▸ Work to complete: Please find the lines in the entries below that contain the word "will", and copy each one.

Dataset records
* * * *

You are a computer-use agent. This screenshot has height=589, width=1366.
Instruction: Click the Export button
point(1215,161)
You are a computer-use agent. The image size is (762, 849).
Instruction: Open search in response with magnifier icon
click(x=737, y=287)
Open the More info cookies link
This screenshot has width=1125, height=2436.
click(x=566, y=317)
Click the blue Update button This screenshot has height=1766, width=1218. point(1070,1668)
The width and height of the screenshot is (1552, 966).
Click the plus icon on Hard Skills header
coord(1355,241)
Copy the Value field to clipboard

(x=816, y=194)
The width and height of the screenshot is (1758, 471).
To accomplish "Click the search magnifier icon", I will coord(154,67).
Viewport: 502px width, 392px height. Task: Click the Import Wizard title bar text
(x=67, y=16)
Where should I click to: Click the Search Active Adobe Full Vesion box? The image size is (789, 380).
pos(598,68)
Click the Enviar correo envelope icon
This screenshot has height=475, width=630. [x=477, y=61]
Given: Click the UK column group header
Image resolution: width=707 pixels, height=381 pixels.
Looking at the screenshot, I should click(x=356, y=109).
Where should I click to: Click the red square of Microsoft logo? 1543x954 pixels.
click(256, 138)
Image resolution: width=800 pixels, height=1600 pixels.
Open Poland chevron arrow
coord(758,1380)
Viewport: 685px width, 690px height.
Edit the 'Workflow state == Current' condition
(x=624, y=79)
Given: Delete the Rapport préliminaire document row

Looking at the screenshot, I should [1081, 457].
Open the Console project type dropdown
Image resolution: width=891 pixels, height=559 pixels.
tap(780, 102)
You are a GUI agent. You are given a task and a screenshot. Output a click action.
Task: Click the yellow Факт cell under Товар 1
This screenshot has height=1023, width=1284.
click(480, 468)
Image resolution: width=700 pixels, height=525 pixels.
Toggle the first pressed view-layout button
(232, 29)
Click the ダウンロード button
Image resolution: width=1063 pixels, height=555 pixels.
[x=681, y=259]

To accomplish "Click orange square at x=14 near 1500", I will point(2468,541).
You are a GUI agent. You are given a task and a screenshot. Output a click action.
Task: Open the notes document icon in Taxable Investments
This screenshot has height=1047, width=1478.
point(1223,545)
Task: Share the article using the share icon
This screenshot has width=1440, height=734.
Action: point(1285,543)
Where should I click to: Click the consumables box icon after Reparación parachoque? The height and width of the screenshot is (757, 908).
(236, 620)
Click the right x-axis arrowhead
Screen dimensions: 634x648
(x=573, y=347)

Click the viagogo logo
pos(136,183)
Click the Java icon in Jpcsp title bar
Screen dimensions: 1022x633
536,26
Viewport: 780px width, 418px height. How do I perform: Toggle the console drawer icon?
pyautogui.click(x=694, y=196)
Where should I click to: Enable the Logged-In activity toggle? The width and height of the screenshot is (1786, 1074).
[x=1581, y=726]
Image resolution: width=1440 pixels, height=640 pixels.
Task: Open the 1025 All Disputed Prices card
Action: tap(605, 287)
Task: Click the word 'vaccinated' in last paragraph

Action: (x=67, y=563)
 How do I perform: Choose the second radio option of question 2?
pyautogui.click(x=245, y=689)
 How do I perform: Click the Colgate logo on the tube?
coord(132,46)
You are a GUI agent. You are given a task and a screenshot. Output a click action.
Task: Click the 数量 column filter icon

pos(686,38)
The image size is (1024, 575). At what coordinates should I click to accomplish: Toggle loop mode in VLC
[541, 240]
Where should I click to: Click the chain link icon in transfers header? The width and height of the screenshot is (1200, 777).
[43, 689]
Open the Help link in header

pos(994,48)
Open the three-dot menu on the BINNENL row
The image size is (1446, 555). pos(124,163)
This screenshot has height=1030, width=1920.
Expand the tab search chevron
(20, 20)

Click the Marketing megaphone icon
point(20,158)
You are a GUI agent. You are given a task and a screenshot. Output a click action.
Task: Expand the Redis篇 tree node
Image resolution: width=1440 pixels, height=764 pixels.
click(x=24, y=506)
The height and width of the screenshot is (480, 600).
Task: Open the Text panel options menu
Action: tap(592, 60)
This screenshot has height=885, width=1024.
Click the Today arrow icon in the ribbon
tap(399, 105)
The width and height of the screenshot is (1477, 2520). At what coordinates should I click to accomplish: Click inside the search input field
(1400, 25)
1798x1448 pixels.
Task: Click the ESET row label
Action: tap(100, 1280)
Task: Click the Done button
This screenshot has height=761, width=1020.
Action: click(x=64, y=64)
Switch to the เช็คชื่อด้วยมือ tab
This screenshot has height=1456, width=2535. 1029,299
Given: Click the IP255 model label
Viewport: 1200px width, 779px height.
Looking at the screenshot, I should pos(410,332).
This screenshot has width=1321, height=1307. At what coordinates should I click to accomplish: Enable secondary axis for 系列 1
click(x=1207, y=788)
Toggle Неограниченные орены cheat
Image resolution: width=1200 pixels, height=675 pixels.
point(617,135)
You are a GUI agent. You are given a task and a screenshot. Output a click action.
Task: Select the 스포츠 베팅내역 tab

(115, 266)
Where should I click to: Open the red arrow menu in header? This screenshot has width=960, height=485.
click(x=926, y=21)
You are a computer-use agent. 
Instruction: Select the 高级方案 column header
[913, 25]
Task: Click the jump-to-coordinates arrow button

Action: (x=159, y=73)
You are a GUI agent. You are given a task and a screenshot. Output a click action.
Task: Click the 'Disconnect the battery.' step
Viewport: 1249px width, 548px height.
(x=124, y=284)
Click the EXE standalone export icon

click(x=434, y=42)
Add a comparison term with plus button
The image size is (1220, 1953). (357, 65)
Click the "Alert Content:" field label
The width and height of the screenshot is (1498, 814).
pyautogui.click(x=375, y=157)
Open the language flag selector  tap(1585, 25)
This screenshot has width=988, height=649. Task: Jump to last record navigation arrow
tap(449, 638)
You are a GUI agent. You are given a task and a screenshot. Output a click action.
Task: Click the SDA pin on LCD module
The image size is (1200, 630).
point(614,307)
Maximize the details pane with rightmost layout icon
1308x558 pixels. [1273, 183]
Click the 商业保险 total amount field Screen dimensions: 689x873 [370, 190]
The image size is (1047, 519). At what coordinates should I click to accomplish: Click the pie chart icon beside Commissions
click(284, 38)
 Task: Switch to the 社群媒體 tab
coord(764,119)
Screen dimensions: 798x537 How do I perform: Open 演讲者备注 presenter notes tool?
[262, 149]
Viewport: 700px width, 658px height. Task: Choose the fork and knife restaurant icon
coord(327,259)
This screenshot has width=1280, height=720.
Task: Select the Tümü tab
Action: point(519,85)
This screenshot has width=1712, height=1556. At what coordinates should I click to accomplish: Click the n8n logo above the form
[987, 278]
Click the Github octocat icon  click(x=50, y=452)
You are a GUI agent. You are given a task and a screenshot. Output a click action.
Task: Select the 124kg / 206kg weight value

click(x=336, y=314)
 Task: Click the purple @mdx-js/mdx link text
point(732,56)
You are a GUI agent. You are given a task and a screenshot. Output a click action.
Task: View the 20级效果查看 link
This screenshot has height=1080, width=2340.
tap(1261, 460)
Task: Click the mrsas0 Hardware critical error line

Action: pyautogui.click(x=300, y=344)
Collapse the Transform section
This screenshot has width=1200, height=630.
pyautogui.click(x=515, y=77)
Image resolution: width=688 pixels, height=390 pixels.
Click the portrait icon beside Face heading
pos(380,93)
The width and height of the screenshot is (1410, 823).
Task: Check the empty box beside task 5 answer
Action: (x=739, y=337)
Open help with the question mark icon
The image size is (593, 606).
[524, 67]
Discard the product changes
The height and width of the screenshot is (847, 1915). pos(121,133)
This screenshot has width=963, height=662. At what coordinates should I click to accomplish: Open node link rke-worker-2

* * * *

▸ The completed task:
To accomplish "Click the search magnifier icon", I will coord(154,67).
To accomplish "Click orange square at x=14 near 1500", I will point(2468,541).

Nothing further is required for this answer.